◆ **Task description**
Could you copy the stretch of records from the line containing "Identify the location of first page." through the line containing "pyautogui.click(x=413, y=66)", both lines included, reproducing it verbatim and nothing else?

____________

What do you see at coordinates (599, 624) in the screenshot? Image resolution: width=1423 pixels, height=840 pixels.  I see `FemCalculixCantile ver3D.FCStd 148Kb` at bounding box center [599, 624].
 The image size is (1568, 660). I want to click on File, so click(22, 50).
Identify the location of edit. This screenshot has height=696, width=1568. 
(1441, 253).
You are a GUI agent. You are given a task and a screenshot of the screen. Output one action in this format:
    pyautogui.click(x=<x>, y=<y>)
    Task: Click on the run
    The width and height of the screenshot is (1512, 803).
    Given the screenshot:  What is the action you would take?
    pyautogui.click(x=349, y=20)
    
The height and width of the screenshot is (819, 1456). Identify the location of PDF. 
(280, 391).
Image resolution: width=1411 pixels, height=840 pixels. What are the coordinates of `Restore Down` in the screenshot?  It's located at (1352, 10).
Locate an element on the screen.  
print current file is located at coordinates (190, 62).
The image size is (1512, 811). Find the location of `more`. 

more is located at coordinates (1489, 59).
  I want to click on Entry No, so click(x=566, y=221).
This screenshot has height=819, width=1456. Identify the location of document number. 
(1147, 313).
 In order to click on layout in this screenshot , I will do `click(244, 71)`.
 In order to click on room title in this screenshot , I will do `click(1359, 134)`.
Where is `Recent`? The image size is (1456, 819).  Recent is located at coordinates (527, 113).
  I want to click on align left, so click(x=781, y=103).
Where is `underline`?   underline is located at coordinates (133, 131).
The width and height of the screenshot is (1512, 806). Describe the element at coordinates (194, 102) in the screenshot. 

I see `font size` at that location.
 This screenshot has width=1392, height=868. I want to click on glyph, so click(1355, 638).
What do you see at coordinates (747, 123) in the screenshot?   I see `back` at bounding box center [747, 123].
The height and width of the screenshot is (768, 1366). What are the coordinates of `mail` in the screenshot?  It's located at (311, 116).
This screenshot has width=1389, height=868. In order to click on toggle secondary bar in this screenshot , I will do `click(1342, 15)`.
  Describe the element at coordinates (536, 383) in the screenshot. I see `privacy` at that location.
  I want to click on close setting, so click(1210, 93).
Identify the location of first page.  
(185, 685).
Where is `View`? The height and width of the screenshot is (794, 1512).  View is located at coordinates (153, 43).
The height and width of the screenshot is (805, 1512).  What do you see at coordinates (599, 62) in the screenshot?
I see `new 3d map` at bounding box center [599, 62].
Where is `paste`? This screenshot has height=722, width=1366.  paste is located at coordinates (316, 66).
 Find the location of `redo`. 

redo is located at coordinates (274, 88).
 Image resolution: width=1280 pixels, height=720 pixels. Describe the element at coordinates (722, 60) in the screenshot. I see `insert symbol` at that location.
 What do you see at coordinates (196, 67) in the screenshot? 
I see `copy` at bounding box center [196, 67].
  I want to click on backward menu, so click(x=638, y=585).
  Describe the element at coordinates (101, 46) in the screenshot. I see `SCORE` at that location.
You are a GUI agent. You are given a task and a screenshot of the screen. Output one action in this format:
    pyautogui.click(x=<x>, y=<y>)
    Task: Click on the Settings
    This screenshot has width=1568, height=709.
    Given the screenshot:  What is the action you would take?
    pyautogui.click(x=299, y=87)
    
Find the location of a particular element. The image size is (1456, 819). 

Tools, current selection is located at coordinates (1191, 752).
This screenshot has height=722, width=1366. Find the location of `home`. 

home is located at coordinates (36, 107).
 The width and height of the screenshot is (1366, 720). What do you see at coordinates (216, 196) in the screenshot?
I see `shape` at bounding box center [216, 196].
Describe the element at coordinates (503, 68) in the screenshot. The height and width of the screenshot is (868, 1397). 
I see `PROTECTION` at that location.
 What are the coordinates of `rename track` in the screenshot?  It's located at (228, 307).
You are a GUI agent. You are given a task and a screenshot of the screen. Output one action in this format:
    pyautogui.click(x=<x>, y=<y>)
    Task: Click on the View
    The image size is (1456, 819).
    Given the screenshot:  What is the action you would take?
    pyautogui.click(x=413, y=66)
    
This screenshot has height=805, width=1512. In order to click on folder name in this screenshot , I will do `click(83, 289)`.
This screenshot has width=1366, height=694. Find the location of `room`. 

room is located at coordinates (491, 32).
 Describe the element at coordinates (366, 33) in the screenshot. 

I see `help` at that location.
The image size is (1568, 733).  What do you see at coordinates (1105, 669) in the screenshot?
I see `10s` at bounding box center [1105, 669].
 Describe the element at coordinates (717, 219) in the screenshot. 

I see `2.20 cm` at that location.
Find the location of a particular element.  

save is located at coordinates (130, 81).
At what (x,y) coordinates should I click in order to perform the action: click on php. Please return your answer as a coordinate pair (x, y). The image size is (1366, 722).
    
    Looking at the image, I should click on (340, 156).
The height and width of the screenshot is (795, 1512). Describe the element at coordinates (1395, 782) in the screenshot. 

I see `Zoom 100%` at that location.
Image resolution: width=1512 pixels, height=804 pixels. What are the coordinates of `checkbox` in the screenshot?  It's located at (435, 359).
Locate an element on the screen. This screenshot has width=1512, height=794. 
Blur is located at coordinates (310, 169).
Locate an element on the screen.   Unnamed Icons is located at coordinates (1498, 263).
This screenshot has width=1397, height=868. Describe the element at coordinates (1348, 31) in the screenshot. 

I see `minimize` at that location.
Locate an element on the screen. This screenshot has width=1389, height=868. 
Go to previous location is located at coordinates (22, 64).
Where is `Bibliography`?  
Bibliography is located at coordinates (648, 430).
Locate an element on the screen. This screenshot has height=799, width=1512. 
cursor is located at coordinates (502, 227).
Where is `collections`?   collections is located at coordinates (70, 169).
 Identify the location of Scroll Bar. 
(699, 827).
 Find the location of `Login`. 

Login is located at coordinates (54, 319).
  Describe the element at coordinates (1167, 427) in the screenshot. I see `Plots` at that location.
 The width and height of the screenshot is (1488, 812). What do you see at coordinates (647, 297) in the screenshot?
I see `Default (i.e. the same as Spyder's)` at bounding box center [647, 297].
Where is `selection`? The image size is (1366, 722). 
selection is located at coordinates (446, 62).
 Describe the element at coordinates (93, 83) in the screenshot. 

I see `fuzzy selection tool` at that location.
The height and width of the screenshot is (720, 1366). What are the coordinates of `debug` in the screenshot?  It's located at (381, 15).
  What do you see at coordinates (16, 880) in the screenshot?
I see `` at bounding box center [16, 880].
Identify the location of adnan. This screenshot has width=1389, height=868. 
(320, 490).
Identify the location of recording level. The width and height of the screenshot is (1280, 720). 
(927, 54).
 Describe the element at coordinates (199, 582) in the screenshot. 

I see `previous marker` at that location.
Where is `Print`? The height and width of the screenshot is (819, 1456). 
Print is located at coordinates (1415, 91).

____________

◆ **Output for this task**
Identify the location of first page.  
(185, 685).
Where is `View`? The height and width of the screenshot is (794, 1512).  View is located at coordinates (153, 43).
The height and width of the screenshot is (805, 1512).  What do you see at coordinates (599, 62) in the screenshot?
I see `new 3d map` at bounding box center [599, 62].
Where is `paste`? This screenshot has height=722, width=1366.  paste is located at coordinates (316, 66).
 Find the location of `redo`. 

redo is located at coordinates (274, 88).
 Image resolution: width=1280 pixels, height=720 pixels. Describe the element at coordinates (722, 60) in the screenshot. I see `insert symbol` at that location.
 What do you see at coordinates (196, 67) in the screenshot? 
I see `copy` at bounding box center [196, 67].
  I want to click on backward menu, so click(x=638, y=585).
  Describe the element at coordinates (101, 46) in the screenshot. I see `SCORE` at that location.
You are a GUI agent. You are given a task and a screenshot of the screen. Output one action in this format:
    pyautogui.click(x=<x>, y=<y>)
    Task: Click on the Settings
    This screenshot has width=1568, height=709.
    Given the screenshot:  What is the action you would take?
    pyautogui.click(x=299, y=87)
    
Find the location of a particular element. The image size is (1456, 819). 

Tools, current selection is located at coordinates (1191, 752).
This screenshot has height=722, width=1366. Find the location of `home`. 

home is located at coordinates (36, 107).
 The width and height of the screenshot is (1366, 720). What do you see at coordinates (216, 196) in the screenshot?
I see `shape` at bounding box center [216, 196].
Describe the element at coordinates (503, 68) in the screenshot. The height and width of the screenshot is (868, 1397). 
I see `PROTECTION` at that location.
 What are the coordinates of `rename track` in the screenshot?  It's located at (228, 307).
You are a GUI agent. You are given a task and a screenshot of the screen. Output one action in this format:
    pyautogui.click(x=<x>, y=<y>)
    Task: Click on the View
    The image size is (1456, 819).
    Given the screenshot:  What is the action you would take?
    pyautogui.click(x=413, y=66)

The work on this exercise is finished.